Lathos: You published The Desiring Object with Sundress in 2016, and UNMANNED (with Noemi Press) in 2018. Can you tell us a bit your about the project(s) you are currently working on?

Bergamino: The project I’m currently working on is a hybrid exploration of intergenerational family trauma and violence, though I’ve also been thinking a lot about an interview recently with Brenda Shaughnessy where she talked about the generative capacities and possibilities that come with learning something new and the freedoms of not only being a beginner but being bad at something. So, right now, I’m approaching things that I’ve storied myself as being “bad” at, like gardening and playing music, and looking to see what I can learn in that practice.

Lathos: I enjoyed reading this interview that Adam J. Gellings conducted with you in August of 2016, particularly because it offered insight into your use of compelling and unusual primary sources for The Desiring Object (namely, “recordings of the congressional hearings on the Voyager project, [and] maps of moons made from the Voyager observations”). Can you talk about some primary sources in the media, popular culture, politics, or art that have informed your work lately? desiringobject

Bergamino: I actually spent a huge amount of time working with the Voyager material; along with The Desiring Object, UNMANNED is a collection written through the personae of both Voyager space probes. That book project allowed me to take a deep dive into Cold War era popular culture and politics, science fiction, and Carl Sagan’s critical and creative writing. I knew that I wanted any pop-culture, scientific, or historical references in the book to be relevant for the Voyagers’ launch in 1977.  Since I was born in the 80’s I couldn’t access my own cultural memory of the time period, so I became increasingly interested in the way that some popular culture morphs into a popular mythology and, in turn, how popular mythology might interact with the so-called classical mythologies written into the stars in the names of planets, moons, and satellites.

Lately, I’ve been interested in exploring what might constitute intergenerational popular mythology of girlhood, especially as it is related to queer youth.
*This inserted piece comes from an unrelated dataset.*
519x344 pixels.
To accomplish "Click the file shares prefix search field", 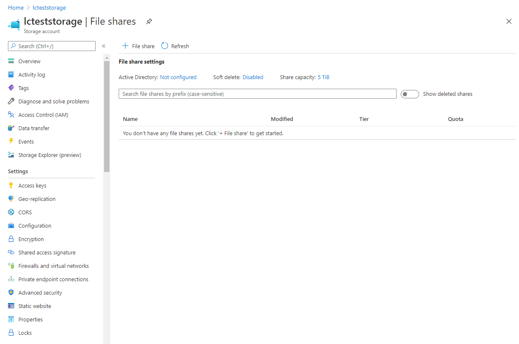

George from Nancy Drew, Kristy from The Babysitters Club, Anne Shirley, Harriet the Spy, the list goes on… I’m not interested in what subtext may or may not be present in the books or source text, but, rather the way that a shared queer imagination has sprung up around these characters.  Inevitably when I talk about this, a straight person feels the need to tell me that my queer kin are wrong — homophobia makes people so boring!

Lathos: The praise for UNMANNED applauds your capacity to “queer our space canon” (Julia Bloch) and envision “science goddesses through whose aspects [you] explore both the human and stellar condition” (Kazim Ali). What was it like for you to explore gender and sexuality in a galactic landscape, especially through technologies (like the Voyager probes) which might be considered cybernetic, posthuman, or even genderless?

Bergamino: One of the many threads I ended up following in UNMANNED was depictions of space-age femininity that come to us through science-fiction. UNMANNED contains many of what I call “nested persona poems,” where the persona of Voyager Two “tries on” the personae of Princess Leia, Barbarella, and Miss Piggy, to name a few. These nested persona poems provided me space to think through and about some of the possibilities of femininity and feminized bodies that have already been imagined in outer space and then expand upon, re-imagine, and re-vision these performances of gender.  

Each Voyager probe carries a golden record which includes an audio-visual story of life on Earth, and ends with an EKG recording of Ann Druyan — the creative director of the record  — meditating on, among other things, falling in love with Carl Sagan. She’s talked about this in a number of different settings, though I came to the story while listening to an episode of Radiolab. As the project developed, the EKG became one of the least compelling things about the Voyager mission, but it also meant that I never thought of the probes being gender-less; if anything, they are, in my mind, saturated with gender.  I wanted to explore that saturation and use it as an opportunity to pivot into more and more queer visions of femininity. In the queer femme community, we celebrate and talk a lot about femme identity and resilience without orienting femme in relationship to butch or masculine-of-center bodies; by writing both Voyager probes as femme, I hoped to enact some of that celebration.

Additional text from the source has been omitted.